What you are asked to do
Across the listing that follows, work out how many lines carry the string "Task". Provide that number and nothing else.

Supplied data
---------------
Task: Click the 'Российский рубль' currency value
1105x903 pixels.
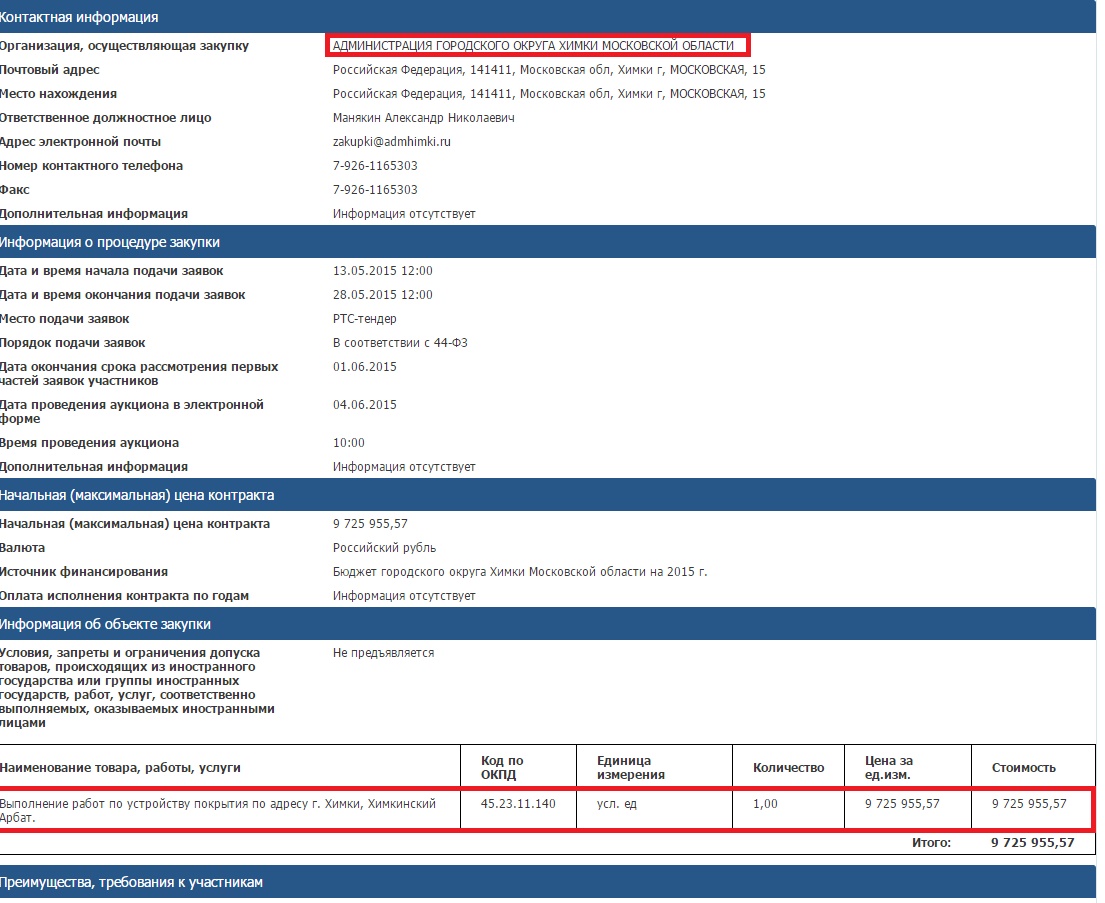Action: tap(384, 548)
---------------
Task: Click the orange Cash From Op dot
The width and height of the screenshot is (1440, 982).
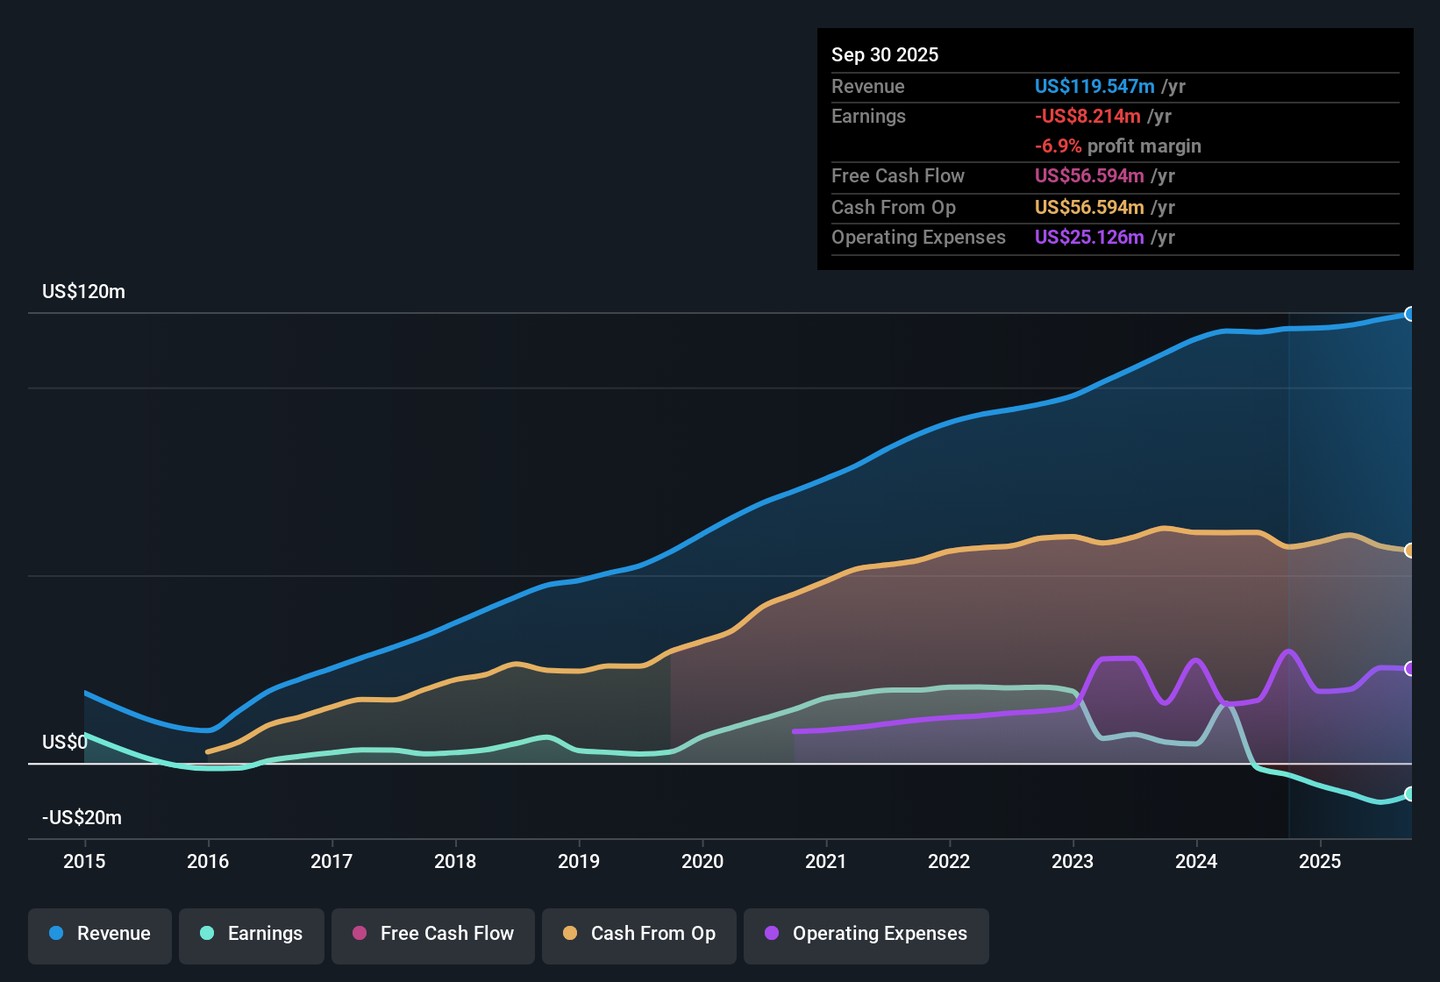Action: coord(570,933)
---------------
Finished exercise
2